Coherence Scoring Framework - Sensitivity Analysis Study
Scientific Validation of a Universal Coherence Metric
Ring 2 — Canonical Grounding
Ring 3 — Framework Connections
What’s In This Directory
This directory contains the complete methodology, source code, and results for our sensitivity analysis of the coherence scoring framework.
Files
| File | Description |
|---|---|
| METHODOLOGY_SENSITIVITY_ANALYSIS.md | Full methodology paper (READ THIS FIRST) |
| sensitivity_analyzer.py | Sensitivity test suite (ablation, topology, labels, adversarial) |
| score_moral_decay.py | Example application: scoring America’s moral decline |
| unified_scorer.py | Core coherence scoring engine |
| rubrics/ | YAML files defining all detection rules |
| results/ | Test outputs and reports |
Quick Start
1. Read the Methodology
Start with METHODOLOGY_SENSITIVITY_ANALYSIS.md to understand:
- What we’re testing
- Why we’re testing it this way
- How to falsify the framework
- Full transparency into our approach
2. Run the Tests
cd [this_directory]
python sensitivity_analyzer.pyThis will:
- Test all 31 components (ablation)
- Scramble graph topology
- Swap theological labels for neutral ones
- Run adversarial attacks
- Generate full report
Output: sensitivity_report.txt
3. Score Your Own Document
from unified_scorer import UnifiedCoherenceScorer
scorer = UnifiedCoherenceScorer(rubrics_path="rubrics/")

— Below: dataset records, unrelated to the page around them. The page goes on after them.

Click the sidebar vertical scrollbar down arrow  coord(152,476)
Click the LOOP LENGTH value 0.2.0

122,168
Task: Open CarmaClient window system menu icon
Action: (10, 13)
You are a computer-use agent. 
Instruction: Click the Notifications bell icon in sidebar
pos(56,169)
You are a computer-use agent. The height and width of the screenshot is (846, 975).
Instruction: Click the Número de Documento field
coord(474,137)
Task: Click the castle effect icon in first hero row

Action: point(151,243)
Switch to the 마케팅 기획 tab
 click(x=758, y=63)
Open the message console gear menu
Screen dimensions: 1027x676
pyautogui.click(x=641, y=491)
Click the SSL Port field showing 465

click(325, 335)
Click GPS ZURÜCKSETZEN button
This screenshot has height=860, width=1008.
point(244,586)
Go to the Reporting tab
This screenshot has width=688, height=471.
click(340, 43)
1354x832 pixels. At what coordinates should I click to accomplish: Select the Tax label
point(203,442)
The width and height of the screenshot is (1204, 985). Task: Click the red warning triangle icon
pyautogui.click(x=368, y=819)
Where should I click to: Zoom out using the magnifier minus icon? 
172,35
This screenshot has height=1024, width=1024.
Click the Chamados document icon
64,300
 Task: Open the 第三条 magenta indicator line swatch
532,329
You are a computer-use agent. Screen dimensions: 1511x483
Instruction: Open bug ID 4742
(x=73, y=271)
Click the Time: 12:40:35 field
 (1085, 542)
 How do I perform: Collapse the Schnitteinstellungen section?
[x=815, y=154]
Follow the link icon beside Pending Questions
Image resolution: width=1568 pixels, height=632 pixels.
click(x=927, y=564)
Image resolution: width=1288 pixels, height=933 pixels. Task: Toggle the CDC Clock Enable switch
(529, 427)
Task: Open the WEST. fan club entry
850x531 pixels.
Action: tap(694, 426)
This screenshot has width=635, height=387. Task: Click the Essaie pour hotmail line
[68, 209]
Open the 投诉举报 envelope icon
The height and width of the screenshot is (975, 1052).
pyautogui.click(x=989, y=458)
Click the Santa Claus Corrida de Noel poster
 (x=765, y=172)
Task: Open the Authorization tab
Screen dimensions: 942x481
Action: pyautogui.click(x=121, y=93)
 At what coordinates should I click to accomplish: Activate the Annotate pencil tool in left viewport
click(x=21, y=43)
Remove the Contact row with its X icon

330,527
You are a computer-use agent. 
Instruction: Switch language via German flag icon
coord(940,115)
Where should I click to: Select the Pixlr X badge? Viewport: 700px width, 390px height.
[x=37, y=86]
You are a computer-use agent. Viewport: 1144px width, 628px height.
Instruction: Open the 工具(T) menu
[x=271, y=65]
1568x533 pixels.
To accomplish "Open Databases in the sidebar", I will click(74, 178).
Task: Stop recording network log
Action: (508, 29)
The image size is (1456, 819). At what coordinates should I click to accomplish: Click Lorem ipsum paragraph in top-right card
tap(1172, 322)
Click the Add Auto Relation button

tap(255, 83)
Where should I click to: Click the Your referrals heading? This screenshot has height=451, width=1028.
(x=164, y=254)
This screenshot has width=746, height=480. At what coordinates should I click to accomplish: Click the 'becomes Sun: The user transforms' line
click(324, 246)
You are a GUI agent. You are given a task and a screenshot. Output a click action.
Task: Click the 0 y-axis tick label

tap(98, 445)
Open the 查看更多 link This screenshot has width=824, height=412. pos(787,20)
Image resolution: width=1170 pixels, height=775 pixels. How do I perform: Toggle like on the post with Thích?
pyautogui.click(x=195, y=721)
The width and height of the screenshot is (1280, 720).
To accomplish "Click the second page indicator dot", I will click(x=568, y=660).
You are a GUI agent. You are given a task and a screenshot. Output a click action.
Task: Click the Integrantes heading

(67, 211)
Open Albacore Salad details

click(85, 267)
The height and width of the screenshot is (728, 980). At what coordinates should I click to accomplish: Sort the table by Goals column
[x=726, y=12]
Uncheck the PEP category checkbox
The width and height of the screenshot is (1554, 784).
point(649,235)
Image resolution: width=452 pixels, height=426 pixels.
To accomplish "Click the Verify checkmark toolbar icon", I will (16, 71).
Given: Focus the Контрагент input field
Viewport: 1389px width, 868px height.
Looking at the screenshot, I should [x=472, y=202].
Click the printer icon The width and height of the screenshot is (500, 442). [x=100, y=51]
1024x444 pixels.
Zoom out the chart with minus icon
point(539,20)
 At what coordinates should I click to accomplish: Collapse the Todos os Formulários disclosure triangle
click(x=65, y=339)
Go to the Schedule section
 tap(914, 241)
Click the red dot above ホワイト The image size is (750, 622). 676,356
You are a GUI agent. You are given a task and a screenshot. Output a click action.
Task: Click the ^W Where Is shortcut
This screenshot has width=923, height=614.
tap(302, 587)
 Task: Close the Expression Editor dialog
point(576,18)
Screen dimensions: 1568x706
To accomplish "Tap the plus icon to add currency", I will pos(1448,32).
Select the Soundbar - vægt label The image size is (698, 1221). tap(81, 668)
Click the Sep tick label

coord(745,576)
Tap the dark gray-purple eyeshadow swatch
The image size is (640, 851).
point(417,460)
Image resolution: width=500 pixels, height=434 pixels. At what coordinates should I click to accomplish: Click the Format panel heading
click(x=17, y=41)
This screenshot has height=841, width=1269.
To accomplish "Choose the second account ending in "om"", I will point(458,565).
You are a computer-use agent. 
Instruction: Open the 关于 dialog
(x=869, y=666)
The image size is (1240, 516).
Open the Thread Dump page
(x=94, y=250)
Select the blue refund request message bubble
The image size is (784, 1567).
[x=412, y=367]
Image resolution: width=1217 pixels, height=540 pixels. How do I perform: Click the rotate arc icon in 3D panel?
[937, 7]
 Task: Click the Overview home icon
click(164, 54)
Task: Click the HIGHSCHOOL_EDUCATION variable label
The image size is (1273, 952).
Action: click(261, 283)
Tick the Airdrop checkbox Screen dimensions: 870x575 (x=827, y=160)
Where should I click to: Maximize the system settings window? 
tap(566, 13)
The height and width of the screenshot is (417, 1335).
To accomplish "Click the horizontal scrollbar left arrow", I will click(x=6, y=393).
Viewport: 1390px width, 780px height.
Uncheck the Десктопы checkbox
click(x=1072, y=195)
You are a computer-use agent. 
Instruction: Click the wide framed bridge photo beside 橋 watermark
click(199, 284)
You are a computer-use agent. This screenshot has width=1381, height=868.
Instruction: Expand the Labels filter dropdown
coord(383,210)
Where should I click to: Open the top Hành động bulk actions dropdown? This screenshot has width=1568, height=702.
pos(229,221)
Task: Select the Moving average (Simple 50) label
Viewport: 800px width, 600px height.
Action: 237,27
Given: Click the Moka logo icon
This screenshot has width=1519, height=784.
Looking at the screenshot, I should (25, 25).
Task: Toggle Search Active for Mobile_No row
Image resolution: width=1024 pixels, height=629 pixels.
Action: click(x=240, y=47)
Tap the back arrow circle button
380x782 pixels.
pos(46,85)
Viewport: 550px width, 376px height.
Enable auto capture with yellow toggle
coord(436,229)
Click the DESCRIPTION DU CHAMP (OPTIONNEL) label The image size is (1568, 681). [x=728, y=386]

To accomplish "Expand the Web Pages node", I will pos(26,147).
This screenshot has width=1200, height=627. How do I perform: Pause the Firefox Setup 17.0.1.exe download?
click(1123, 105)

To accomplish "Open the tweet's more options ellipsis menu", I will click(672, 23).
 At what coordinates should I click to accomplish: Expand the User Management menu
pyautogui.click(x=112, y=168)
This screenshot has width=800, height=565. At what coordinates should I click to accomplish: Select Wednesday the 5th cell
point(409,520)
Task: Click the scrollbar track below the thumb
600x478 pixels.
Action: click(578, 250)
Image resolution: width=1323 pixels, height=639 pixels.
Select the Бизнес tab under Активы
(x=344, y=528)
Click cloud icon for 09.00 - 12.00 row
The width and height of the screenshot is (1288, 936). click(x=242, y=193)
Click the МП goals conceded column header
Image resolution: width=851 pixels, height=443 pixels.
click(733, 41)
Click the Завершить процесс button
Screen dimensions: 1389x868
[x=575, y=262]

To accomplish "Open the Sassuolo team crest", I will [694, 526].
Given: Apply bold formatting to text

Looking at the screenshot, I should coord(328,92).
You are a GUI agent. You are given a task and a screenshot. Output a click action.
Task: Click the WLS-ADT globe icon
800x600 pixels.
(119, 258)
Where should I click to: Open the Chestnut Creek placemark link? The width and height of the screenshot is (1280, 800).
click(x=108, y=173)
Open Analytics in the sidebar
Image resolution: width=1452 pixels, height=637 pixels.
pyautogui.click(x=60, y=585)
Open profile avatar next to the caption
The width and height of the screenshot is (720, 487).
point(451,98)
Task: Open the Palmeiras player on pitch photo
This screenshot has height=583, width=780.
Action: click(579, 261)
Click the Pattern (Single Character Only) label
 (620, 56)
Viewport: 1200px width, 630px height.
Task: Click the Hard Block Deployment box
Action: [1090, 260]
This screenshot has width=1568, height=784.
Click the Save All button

result = scorer.score_document(your_text, "Document Name")
print(f"Coherence (chi): {result.chi:.2f}/10")
print(f"Confidence (kappa): {result.kappa:.2%}")
print(f"Robustness (rho): {result.rho:.2%}")The Core Claim
Most frameworks tune parameters until they get the answer they want.
We don’t.
Instead, we test whether the structure itself is necessary:
- Ablation: Remove components → does system degrade?
- Topology: Change connections → does coherence collapse?
- Labels: Swap names → does math still work?
- Adversarial: Feed nonsense → does it correctly reject?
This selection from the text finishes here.